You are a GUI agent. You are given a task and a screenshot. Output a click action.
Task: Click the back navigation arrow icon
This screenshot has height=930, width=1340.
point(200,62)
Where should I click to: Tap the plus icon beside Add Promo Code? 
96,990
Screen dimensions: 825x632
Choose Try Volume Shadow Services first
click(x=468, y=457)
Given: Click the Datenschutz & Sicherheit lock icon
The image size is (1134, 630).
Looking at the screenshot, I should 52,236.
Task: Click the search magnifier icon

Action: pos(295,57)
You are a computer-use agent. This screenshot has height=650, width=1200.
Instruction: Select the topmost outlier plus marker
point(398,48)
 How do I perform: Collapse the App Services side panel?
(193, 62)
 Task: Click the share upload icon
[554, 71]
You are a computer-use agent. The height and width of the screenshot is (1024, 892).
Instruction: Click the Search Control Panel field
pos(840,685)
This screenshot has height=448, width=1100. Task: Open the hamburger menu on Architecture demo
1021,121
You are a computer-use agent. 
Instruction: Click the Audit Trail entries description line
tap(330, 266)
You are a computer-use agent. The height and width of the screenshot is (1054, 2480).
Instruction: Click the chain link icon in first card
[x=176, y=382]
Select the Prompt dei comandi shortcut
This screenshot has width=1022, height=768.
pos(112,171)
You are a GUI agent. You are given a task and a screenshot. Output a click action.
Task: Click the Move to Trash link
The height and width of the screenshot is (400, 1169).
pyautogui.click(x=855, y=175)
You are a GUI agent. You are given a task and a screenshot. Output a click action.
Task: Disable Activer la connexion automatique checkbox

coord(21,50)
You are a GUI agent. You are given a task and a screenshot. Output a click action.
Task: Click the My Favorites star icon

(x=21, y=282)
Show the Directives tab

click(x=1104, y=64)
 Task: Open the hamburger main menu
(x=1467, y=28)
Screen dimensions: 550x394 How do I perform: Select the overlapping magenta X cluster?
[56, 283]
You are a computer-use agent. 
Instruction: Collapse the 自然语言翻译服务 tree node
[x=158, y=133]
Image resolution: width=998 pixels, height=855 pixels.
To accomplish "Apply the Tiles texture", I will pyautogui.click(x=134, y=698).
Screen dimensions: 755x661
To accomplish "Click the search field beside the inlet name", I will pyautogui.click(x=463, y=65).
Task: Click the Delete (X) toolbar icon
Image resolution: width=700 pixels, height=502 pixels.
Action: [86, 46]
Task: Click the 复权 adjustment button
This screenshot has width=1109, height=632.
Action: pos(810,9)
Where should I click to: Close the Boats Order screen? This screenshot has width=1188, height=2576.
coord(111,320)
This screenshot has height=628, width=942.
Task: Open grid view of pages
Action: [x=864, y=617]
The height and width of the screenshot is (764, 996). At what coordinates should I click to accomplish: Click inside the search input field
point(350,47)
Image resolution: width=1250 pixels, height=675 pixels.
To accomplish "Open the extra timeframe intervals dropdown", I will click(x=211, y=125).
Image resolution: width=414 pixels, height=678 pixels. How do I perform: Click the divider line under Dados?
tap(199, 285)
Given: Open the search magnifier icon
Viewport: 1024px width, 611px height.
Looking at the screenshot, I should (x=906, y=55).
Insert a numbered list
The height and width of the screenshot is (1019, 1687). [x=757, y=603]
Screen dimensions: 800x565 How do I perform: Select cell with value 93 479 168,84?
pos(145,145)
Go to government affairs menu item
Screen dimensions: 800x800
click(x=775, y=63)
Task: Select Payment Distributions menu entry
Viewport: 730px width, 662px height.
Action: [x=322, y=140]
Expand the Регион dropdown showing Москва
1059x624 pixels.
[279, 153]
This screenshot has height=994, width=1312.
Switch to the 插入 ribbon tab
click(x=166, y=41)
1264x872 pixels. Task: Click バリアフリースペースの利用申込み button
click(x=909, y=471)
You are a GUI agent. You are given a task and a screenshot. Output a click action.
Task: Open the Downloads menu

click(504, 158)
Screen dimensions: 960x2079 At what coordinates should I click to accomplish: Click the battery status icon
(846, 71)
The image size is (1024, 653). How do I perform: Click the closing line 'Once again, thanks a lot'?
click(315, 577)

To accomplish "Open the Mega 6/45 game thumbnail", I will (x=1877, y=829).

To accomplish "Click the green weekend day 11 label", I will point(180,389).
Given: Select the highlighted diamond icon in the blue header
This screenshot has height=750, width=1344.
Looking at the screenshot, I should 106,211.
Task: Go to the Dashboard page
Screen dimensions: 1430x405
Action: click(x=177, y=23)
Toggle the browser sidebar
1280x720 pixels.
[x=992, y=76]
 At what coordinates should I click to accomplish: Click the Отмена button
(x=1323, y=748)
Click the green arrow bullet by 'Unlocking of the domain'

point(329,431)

____________________

## TASK OBJECTIVE
Write the records out once more. Change nothing.

## SOLUTION FOR THIS EXERCISE
You are a GUI agent. You are given a task and a screenshot. Output a click action.
Task: Click the back navigation arrow icon
This screenshot has height=930, width=1340.
point(200,62)
Where should I click to: Tap the plus icon beside Add Promo Code? 
96,990
Screen dimensions: 825x632
Choose Try Volume Shadow Services first
click(x=468, y=457)
Given: Click the Datenschutz & Sicherheit lock icon
The image size is (1134, 630).
Looking at the screenshot, I should 52,236.
Task: Click the search magnifier icon

Action: pos(295,57)
You are a computer-use agent. This screenshot has height=650, width=1200.
Instruction: Select the topmost outlier plus marker
point(398,48)
 How do I perform: Collapse the App Services side panel?
(193, 62)
 Task: Click the share upload icon
[554, 71]
You are a computer-use agent. The height and width of the screenshot is (1024, 892).
Instruction: Click the Search Control Panel field
pos(840,685)
This screenshot has height=448, width=1100. Task: Open the hamburger menu on Architecture demo
1021,121
You are a computer-use agent. 
Instruction: Click the Audit Trail entries description line
tap(330, 266)
You are a computer-use agent. The height and width of the screenshot is (1054, 2480).
Instruction: Click the chain link icon in first card
[x=176, y=382]
Select the Prompt dei comandi shortcut
This screenshot has width=1022, height=768.
pos(112,171)
You are a GUI agent. You are given a task and a screenshot. Output a click action.
Task: Click the Move to Trash link
The height and width of the screenshot is (400, 1169).
pyautogui.click(x=855, y=175)
You are a GUI agent. You are given a task and a screenshot. Output a click action.
Task: Disable Activer la connexion automatique checkbox

coord(21,50)
You are a GUI agent. You are given a task and a screenshot. Output a click action.
Task: Click the My Favorites star icon

(x=21, y=282)
Show the Directives tab

click(x=1104, y=64)
 Task: Open the hamburger main menu
(x=1467, y=28)
Screen dimensions: 550x394 How do I perform: Select the overlapping magenta X cluster?
[56, 283]
You are a computer-use agent. 
Instruction: Collapse the 自然语言翻译服务 tree node
[x=158, y=133]
Image resolution: width=998 pixels, height=855 pixels.
To accomplish "Apply the Tiles texture", I will pyautogui.click(x=134, y=698).
Screen dimensions: 755x661
To accomplish "Click the search field beside the inlet name", I will pyautogui.click(x=463, y=65).
Task: Click the Delete (X) toolbar icon
Image resolution: width=700 pixels, height=502 pixels.
Action: [86, 46]
Task: Click the 复权 adjustment button
This screenshot has width=1109, height=632.
Action: pos(810,9)
Where should I click to: Close the Boats Order screen? This screenshot has width=1188, height=2576.
coord(111,320)
This screenshot has height=628, width=942.
Task: Open grid view of pages
Action: [x=864, y=617]
The height and width of the screenshot is (764, 996). At what coordinates should I click to accomplish: Click inside the search input field
point(350,47)
Image resolution: width=1250 pixels, height=675 pixels.
To accomplish "Open the extra timeframe intervals dropdown", I will click(x=211, y=125).
Image resolution: width=414 pixels, height=678 pixels. How do I perform: Click the divider line under Dados?
tap(199, 285)
Given: Open the search magnifier icon
Viewport: 1024px width, 611px height.
Looking at the screenshot, I should (x=906, y=55).
Insert a numbered list
The height and width of the screenshot is (1019, 1687). [x=757, y=603]
Screen dimensions: 800x565 How do I perform: Select cell with value 93 479 168,84?
pos(145,145)
Go to government affairs menu item
Screen dimensions: 800x800
click(x=775, y=63)
Task: Select Payment Distributions menu entry
Viewport: 730px width, 662px height.
Action: [x=322, y=140]
Expand the Регион dropdown showing Москва
1059x624 pixels.
[279, 153]
This screenshot has height=994, width=1312.
Switch to the 插入 ribbon tab
click(x=166, y=41)
1264x872 pixels. Task: Click バリアフリースペースの利用申込み button
click(x=909, y=471)
You are a GUI agent. You are given a task and a screenshot. Output a click action.
Task: Open the Downloads menu

click(504, 158)
Screen dimensions: 960x2079 At what coordinates should I click to accomplish: Click the battery status icon
(846, 71)
The image size is (1024, 653). How do I perform: Click the closing line 'Once again, thanks a lot'?
click(315, 577)

To accomplish "Open the Mega 6/45 game thumbnail", I will (x=1877, y=829).

To accomplish "Click the green weekend day 11 label", I will point(180,389).
Given: Select the highlighted diamond icon in the blue header
This screenshot has height=750, width=1344.
Looking at the screenshot, I should 106,211.
Task: Go to the Dashboard page
Screen dimensions: 1430x405
Action: click(x=177, y=23)
Toggle the browser sidebar
1280x720 pixels.
[x=992, y=76]
 At what coordinates should I click to accomplish: Click the Отмена button
(x=1323, y=748)
Click the green arrow bullet by 'Unlocking of the domain'

point(329,431)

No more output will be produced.